'RRR' Is the Blockbuster of the Summer, but Mind Its Dicey Politics
Western audiences are eating up the thrilling Indian epic, but are missing the film's modern political context.

Few filmmakers understand the quality of frenzy better than the Indian filmmaker S.S. Rajamouli. In the summer of 2009, impassioned moviegoers in Vizianagaram, India, climbed up the parapet wall of a booking counter and brought down an electric pole. They were attempting to acquire tickets for Rajamouli’s Magadheera, a Telugu-language action-fantasy. Five people died in the ensuing stampede.
"Frenzy" is a word that repeatedly comes to mind when one watches RRR, Rajamouli's new film that's been steadily gaining hype worldwide. The high-octane historical fiction drama is India’s most expensive film—₹5.5 billion, which equates to over $70 million—and set box office tills on fire when it was released earlier this year. In the city of Hyderabad, fans bathed posters of the film and giant cutouts of the movie’s lead actors in milk, a practice generally reserved for Hindu deities and massively popular South Indian celebrities.
Set in 1920 British occupied India, RRR centers on fictionalized versions of two real historical Indian revolutionaries. Komaram Bheem (N. T. Rama Rao Jr.), a tribal man from the forest-dwelling Gond community, is in Delhi to rescue Malli, a young girl with a euphonious voice who is held captive in the British governor’s own residence. A. Rama Raju (Ram Charan) is a police officer with the British Army who seems to have little concern about inflicting violence on his own countrymen and has been employed for the purpose of finding Bheem. A train crash and the rescue of a young fisher boy brings the men into each other’s orbits. A bromance builds while neither man knows the other’s true background or mission. By the third hour, however, brawn and bros come together and vanquish a bevy of mustache-twirling British villains through a series of spectacularly choreographed action set pieces and dance moves.

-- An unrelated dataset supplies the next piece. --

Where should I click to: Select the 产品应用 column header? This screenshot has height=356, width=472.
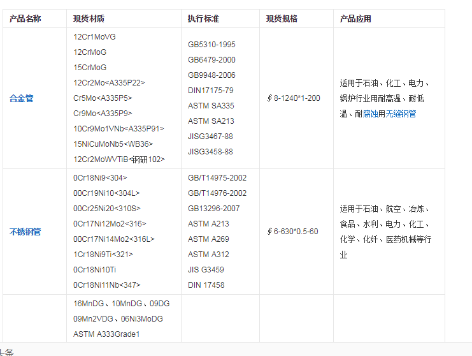tap(355, 19)
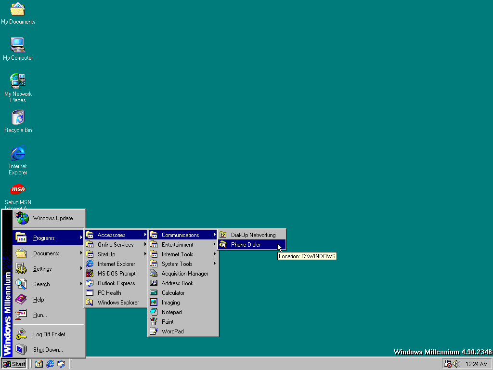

Over the past two years, Rajamouli, a director and screenwriter often compared to James Cameron, has become synonymous with epic filmmaking in India. The sequel in his action-adventure Baahubali duology is the biggest blockbuster in India, grossing over ₹14.3 billion (around $184 million), almost thrice the next highest film on the list. While Indian cinema is largely associated with Bollywood in the West, India’s moviegoing audiences are heterogeneous, stratified across innumerous linguistic and cultural groups. Rajamouli, who belongs to the Telugu film industry, colloquially referred to as Tollywood, has become the rare Indian filmmaker to craft the pan-Indian blockbuster. RRR was released in five different language versions in India and became a success in each one of them.
The frenzy of the mythic and the emotional electrifies every corner of Rajamouli’s works. Heroic, muscular men avenge their dead fathers and are reincarnated as princes, as in Maghadheera, or even flies, like in Eega. The emotional bombast of its world bursts onto the screen through spectacularly colorful sets and masterfully choreographed action sequences. RRR is rousing, exemplifying the pleasures of Telugu blockbusters on steroids. Heroes accomplish acrobatic feats worthy of Olympians. Motorbikes are brandished as weapons. Tigers are fought with bare hands. In the vein of many Indian buddy action films, the muscular heroes save their tenderness and googly eyes for each other. In one fight scene, Ram straddles Bheem’s thigh. RRR doesn’t pass the Bechdel test but I doubt Alison Bechdel accounted for a movie where a man jumps out of a cage with a cadre of wild animals in slow motion onto a crowd of colonial officials.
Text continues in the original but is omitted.